### Task objective
Pictures must not appear in the copy. Set down exactly the line with "Task: Click the Name" and each line after it through the end of the data below.

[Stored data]
══════════════════════════════

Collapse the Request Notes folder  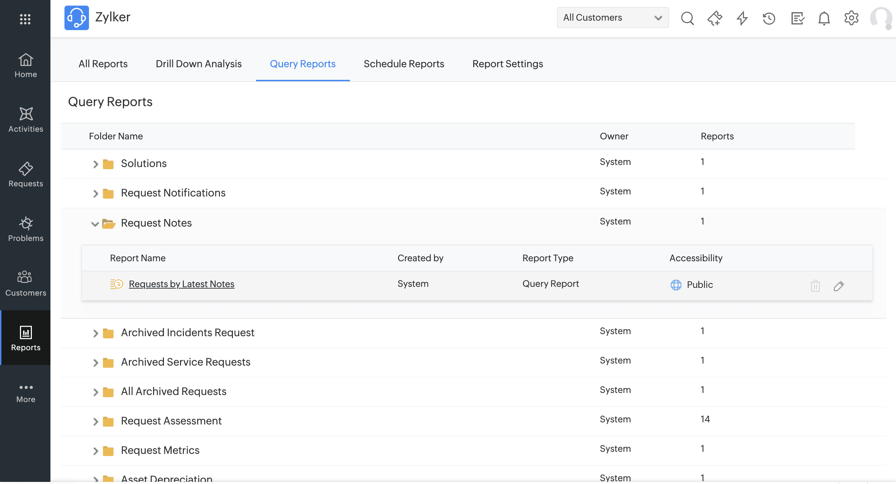(x=95, y=224)
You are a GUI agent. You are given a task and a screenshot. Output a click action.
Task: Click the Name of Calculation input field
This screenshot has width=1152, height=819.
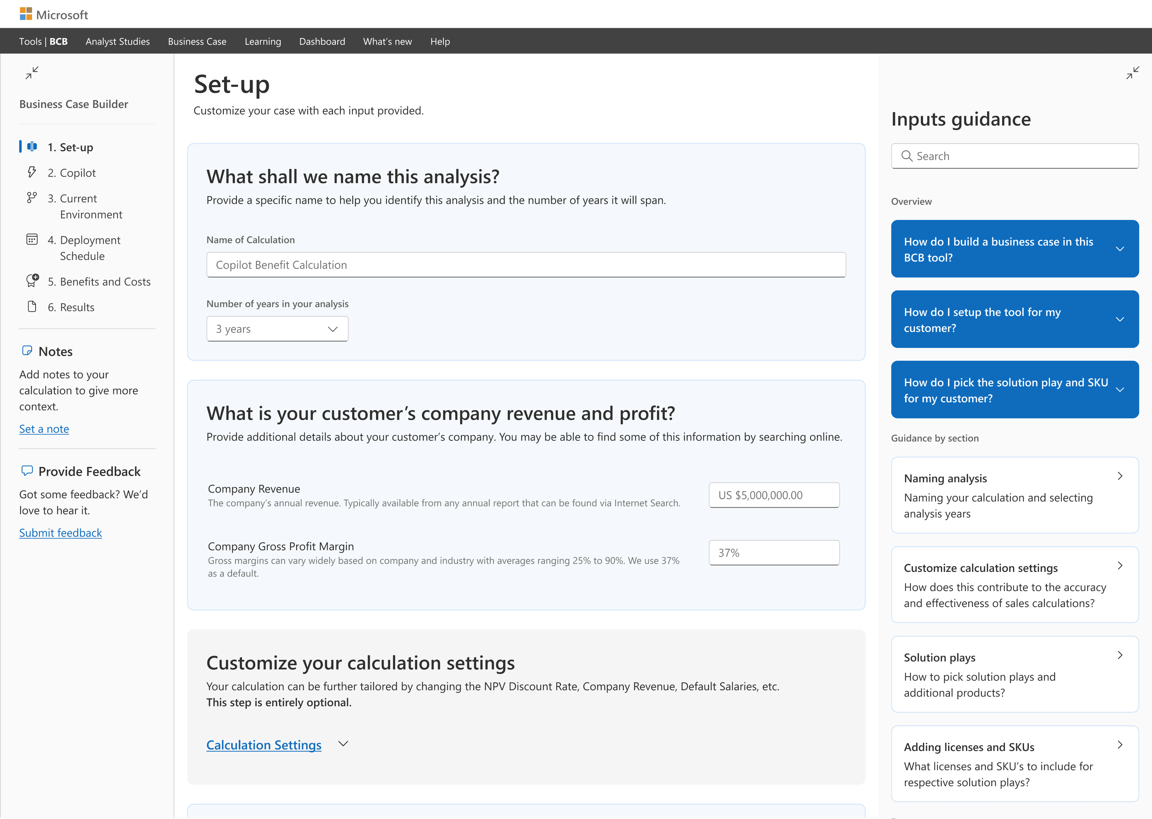pyautogui.click(x=526, y=265)
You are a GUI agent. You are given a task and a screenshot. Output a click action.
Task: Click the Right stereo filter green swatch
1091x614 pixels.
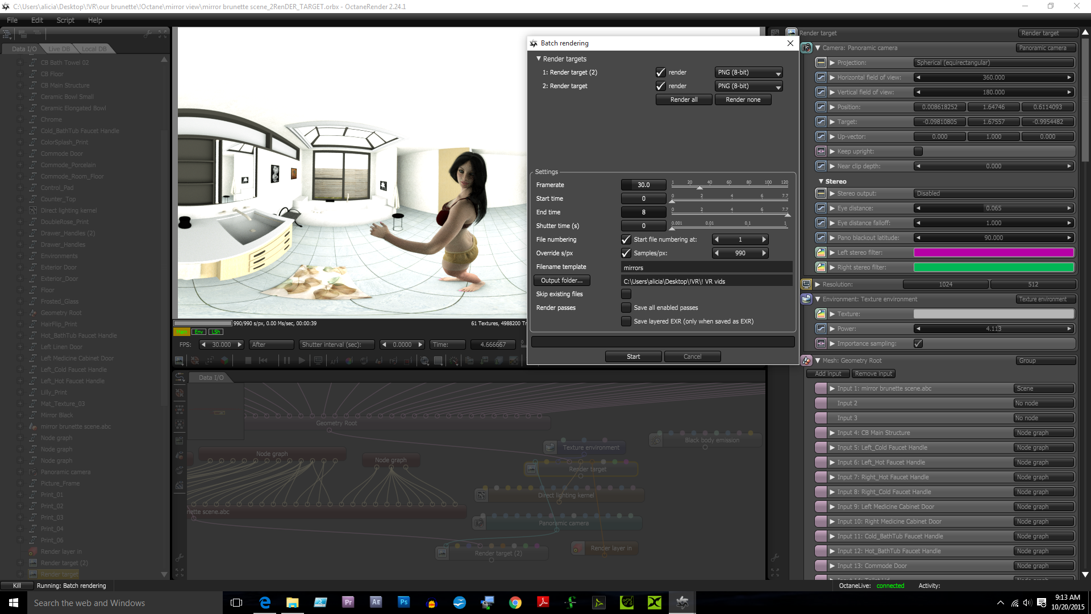[x=993, y=267]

══════════════════════════════

### Expected answer
Task: Click the Name of Calculation input field
This screenshot has width=1152, height=819.
pyautogui.click(x=526, y=265)
You are a GUI agent. You are given a task and a screenshot. Output a click action.
Task: Click the Right stereo filter green swatch
1091x614 pixels.
[x=993, y=267]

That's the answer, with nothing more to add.